■ Work instruction ■
Give back the entries exactly, ending with the "Task: Click the green" line.

[Stored dataset items]

⟨

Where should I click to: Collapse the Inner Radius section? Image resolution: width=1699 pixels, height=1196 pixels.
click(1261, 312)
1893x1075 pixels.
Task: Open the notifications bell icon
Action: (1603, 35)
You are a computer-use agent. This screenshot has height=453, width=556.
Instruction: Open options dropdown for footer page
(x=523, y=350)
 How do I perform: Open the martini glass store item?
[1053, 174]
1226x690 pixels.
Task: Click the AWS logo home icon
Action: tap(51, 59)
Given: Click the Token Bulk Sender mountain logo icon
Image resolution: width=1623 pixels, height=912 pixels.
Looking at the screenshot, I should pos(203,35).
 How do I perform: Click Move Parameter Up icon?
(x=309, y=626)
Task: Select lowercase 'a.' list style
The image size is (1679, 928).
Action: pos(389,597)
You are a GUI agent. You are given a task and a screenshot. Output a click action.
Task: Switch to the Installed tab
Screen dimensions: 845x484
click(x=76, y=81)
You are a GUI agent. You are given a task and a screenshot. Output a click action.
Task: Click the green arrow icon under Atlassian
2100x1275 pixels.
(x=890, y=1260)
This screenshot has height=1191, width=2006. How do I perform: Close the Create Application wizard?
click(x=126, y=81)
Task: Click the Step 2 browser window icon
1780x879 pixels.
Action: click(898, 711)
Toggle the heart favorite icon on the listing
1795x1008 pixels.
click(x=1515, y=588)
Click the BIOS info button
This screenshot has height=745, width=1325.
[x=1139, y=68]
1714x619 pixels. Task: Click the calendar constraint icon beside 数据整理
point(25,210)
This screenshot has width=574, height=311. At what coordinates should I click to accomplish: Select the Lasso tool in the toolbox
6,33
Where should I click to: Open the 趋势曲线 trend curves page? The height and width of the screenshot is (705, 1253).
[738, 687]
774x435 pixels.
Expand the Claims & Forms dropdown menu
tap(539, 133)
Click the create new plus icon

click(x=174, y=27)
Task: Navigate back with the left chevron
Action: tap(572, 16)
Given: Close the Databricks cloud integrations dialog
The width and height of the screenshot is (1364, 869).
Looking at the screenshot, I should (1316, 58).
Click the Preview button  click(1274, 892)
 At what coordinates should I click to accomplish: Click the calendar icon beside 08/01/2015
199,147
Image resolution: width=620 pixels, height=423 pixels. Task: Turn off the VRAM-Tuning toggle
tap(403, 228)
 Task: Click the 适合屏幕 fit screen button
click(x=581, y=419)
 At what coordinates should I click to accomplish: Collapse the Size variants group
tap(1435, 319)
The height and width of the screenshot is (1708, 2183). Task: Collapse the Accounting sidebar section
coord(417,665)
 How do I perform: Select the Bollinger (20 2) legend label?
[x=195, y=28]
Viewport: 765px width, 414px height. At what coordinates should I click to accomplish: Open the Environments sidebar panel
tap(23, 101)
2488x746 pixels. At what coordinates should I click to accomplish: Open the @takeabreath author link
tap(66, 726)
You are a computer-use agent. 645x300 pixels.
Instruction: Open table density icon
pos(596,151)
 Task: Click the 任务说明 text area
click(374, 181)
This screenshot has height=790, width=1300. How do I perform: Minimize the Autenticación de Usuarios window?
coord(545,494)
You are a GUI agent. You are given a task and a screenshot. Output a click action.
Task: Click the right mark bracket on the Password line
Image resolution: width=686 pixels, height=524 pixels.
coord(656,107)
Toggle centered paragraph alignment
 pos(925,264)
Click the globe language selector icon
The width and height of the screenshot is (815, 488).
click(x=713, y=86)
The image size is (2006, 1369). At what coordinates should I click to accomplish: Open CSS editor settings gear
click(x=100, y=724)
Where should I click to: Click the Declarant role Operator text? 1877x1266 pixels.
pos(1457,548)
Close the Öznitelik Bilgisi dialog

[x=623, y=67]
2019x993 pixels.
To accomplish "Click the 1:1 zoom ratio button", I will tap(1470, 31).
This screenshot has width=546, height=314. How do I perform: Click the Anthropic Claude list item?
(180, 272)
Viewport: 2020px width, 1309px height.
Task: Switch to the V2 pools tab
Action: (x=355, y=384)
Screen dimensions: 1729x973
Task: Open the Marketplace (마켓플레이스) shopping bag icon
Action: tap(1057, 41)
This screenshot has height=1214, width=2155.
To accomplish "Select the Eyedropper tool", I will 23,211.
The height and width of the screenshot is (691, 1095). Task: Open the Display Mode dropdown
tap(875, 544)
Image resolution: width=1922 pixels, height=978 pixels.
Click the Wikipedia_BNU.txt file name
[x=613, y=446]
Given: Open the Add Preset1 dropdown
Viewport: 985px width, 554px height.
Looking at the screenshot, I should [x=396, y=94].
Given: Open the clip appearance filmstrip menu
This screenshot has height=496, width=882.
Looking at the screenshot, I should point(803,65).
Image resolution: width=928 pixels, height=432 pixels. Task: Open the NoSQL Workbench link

⟩

■ Task result ■
Where should I click to: Collapse the Inner Radius section? Image resolution: width=1699 pixels, height=1196 pixels.
click(1261, 312)
1893x1075 pixels.
Task: Open the notifications bell icon
Action: (1603, 35)
You are a computer-use agent. This screenshot has height=453, width=556.
Instruction: Open options dropdown for footer page
(x=523, y=350)
 How do I perform: Open the martini glass store item?
[1053, 174]
1226x690 pixels.
Task: Click the AWS logo home icon
Action: tap(51, 59)
Given: Click the Token Bulk Sender mountain logo icon
Image resolution: width=1623 pixels, height=912 pixels.
Looking at the screenshot, I should pos(203,35).
 How do I perform: Click Move Parameter Up icon?
(x=309, y=626)
Task: Select lowercase 'a.' list style
The image size is (1679, 928).
Action: pos(389,597)
You are a GUI agent. You are given a task and a screenshot. Output a click action.
Task: Switch to the Installed tab
Screen dimensions: 845x484
click(x=76, y=81)
You are a GUI agent. You are given a task and a screenshot. Output a click action.
Task: Click the green arrow icon under Atlassian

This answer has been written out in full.